Health professions schools report an overall positive impact from the use of holistic review, says a new national study.
The latter is a university admissions process that assesses an applicant's unique experiences alongside traditional measures of academic achievement such as grades and test scores. The report, Holistic Admission in the Health Professions, released today is the first large-scale study to examine the prevalence and effectiveness of holistic review across multiple health disciplines at universities nationwide.
The national survey coordinated by Urban Universities for HEALTH - a collaboration between the Association of Public and Land-grant Universities (APLU), the Coalition of Urban Serving Universities (USU) and the Association of American Medical Colleges (AAMC), with funding from the National Institutes of Health (NIH) and the Health Resources and Services Administration (HRSA) - finds the majority of schools report an increase in the diversity of their incoming classes and no change to measures of academic quality, student academic performance, or student retention. Nearly 40 percent of schools reported that the average GPA of the incoming class actually increased, while 50 percent reported that it remained unchanged. To read the full report go to:urbanuniversitiesforhealth.org/knowledge-base/publications
"Our study shows that holistic review is a very promising admissions practice that not only increased access for diverse students but also admitted students who excelled academically and have the right qualities to be successful in the workforce," said Dr. Greer Glazer, Dean of the College of Nursing at the University of Cincinnati, who led the study.
Many colleges and universities use a holistic admission process to select students.

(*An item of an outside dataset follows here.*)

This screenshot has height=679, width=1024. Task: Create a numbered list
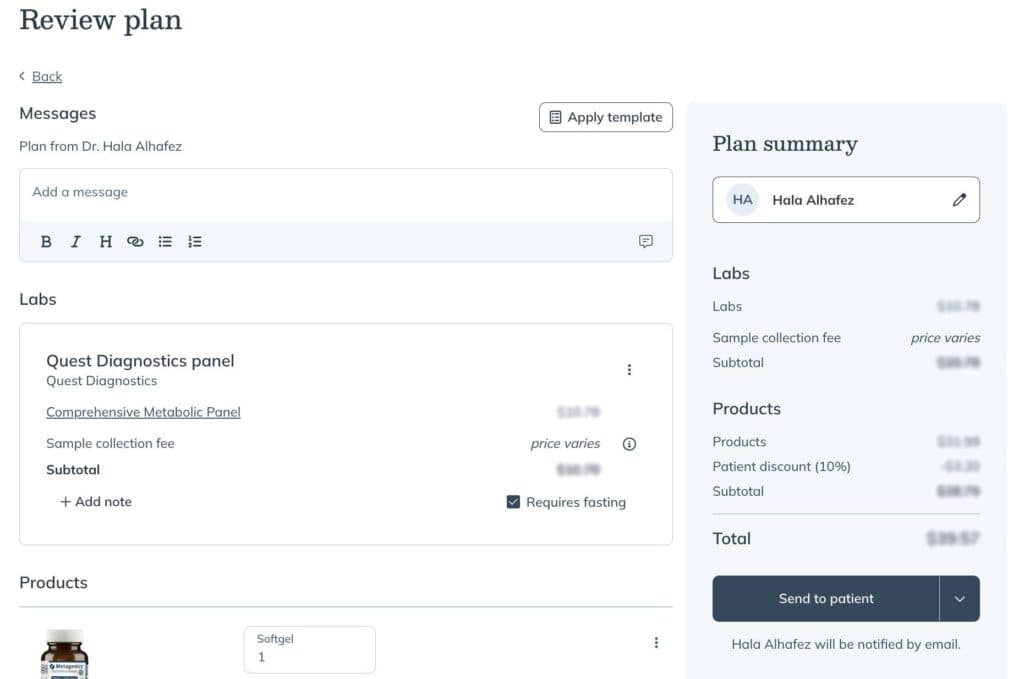(195, 242)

The practice has become more popular in health fields such as medicine, because it enables schools to evaluate a broader range of criteria important for student success, and to select individuals with the background and skills needed to meet the demands of a transforming health care environment.
"Until now we just didn't know the extent to which this admissions practice was being used for students pursuing careers in all of the health professions," said Dr. Darrell Kirch, President of The Association of American Medical Colleges (AAMC). "Now we see there has been a bigger shift than we thought in the number of schools using this practice and we have evidence of the positive impact it's having on academic success, diversity, and other outcomessuch as students' engagement with the community."

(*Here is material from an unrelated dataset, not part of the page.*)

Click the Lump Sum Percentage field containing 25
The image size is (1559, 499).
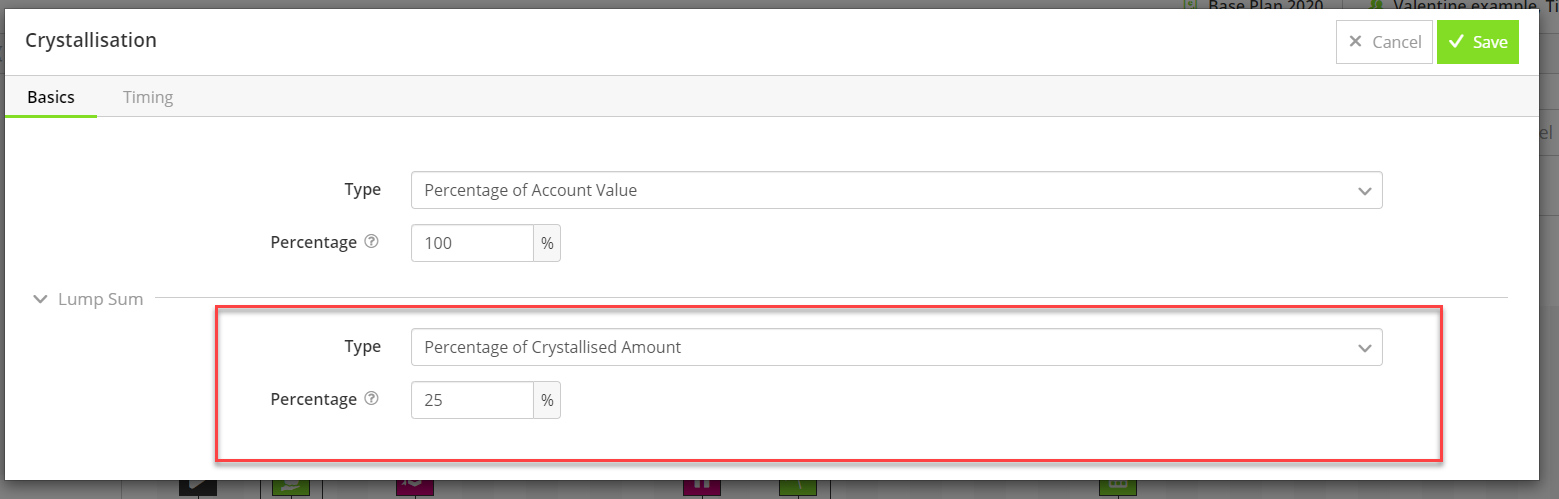pos(472,400)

"What we found is that universities can expand access to higher education for disadvantaged students while maintaining or improving academic standards," said. Peter McPherson, President of the Association of Public and Land-grant Universities (APLU). "This is exciting news for us, because our universities are looking for ways to help students from all backgrounds succeed, and we hope that our health profession schools in particular will use this evidence to recruit and train a health workforce that meets community and employer needs."